From a theoretical perspective, much of the field’s focus has become increasingly geared towards theories such as postmodernism and critical theory. One goal underlying this trend within the field of adult education is to continuously evaluate and determine if commonly accepted concepts, such as democracy are actually effective and inclusive. Similar to other adult education perspectives, the goal is to bring about change and develop more effective programming that addresses the needs of all individuals. Adult educators have increasingly become focused on encouraging the learner to critically assess traditionally accepted processes, and consider the positive and negative effects that these processes have on various cultural, ethnic, or other potentially marginalized groups.
Adult educators have begun to challenge the status quo, as well as policies and practices that are believed to be ineffective and unfair. This author believes that these challenges and the questioning of “authority” are excellent examples of the manner in which an effective democracy works. The power to question and create change should be given to the individual. In his discussion of critical adult education in terms of democracy, Martin (2003) suggests that adult educators should “expand our notions of what it means to be active citizens in a democratic society” (p. 566). Although the field of adult education is consistently changing, adult educators and theorists are continuing to prompt citizens to take action and participate in the process.
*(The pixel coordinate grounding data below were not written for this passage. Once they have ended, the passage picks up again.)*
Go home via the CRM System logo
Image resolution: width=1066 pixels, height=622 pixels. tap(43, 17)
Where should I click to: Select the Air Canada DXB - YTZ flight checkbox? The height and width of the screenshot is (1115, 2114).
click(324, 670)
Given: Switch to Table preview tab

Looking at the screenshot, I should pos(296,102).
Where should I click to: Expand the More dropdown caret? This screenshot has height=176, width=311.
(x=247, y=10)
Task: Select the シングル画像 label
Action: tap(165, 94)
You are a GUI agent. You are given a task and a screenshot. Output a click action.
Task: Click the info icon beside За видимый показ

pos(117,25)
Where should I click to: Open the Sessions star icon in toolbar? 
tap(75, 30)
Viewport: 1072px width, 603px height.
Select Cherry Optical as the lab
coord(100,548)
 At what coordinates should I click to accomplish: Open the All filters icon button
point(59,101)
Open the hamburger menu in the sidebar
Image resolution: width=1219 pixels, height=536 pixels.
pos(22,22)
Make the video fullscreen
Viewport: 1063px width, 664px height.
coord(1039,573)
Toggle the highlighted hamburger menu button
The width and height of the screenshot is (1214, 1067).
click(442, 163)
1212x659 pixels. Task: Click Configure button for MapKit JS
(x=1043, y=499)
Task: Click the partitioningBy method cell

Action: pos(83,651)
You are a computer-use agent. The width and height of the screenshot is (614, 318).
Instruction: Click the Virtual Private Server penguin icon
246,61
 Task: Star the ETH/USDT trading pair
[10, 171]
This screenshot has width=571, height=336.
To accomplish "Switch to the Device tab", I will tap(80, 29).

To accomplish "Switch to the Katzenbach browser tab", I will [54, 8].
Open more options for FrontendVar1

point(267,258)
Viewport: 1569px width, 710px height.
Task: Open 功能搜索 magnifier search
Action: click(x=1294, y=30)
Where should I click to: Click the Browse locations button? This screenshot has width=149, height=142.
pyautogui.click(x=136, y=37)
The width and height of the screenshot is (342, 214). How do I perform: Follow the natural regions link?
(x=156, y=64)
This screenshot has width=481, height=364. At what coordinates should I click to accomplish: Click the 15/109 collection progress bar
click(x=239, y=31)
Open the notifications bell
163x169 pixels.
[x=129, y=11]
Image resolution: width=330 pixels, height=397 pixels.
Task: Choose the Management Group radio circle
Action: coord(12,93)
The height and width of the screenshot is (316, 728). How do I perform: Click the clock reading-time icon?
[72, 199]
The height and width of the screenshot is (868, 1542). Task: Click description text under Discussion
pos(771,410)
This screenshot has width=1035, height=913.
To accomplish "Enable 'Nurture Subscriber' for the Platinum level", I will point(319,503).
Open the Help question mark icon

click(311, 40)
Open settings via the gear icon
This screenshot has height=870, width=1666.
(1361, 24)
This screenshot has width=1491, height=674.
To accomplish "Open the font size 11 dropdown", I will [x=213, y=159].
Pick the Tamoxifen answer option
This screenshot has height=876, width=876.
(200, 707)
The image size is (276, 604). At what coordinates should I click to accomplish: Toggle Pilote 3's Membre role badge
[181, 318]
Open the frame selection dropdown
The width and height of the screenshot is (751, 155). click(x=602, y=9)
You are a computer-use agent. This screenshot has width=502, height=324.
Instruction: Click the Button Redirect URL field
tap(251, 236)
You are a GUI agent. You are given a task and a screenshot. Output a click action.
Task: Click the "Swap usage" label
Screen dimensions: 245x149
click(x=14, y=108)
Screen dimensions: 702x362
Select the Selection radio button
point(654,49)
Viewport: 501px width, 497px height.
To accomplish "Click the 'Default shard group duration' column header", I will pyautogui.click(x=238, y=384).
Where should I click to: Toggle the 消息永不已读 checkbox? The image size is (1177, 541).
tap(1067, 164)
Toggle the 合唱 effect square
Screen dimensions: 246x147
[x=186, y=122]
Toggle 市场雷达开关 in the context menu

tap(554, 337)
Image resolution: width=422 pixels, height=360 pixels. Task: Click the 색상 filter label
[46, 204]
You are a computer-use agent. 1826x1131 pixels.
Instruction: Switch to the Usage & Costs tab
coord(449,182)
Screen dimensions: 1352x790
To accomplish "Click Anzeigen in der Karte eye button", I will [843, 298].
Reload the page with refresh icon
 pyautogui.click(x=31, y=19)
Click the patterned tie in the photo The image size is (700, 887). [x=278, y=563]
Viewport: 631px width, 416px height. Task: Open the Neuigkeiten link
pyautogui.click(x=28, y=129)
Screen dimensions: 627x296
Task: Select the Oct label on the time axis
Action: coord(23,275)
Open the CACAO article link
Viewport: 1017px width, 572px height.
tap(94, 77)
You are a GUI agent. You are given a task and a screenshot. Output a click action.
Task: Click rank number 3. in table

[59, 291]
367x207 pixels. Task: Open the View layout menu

Adult education is a field that encompasses a number of philosophies and ideals that are aimed at supporting improved individual, community, and societal outcomes. Democracy is a framework through which individuals are provided with the opportunities and freedoms to seek these improved outcomes. Through an examination of the major philosophies associated with adult education, this author has demonstrated the close relationship between adult education and democracy. Despite their differences, each philosophical perspective under the umbrella of adult education is directly related to the development of an informed citizenry. Adults have the power to foster change, and democracy is dependent on the participation of citizens who are knowledgeable about the issues facing both themselves and society. Throughout history, adult education has supported democratic principles by expanding ideas and providing information to citizens. This exploration into the nature of democracy and adult education has demonstrated that adult education is a crucial and necessary component of democratic process.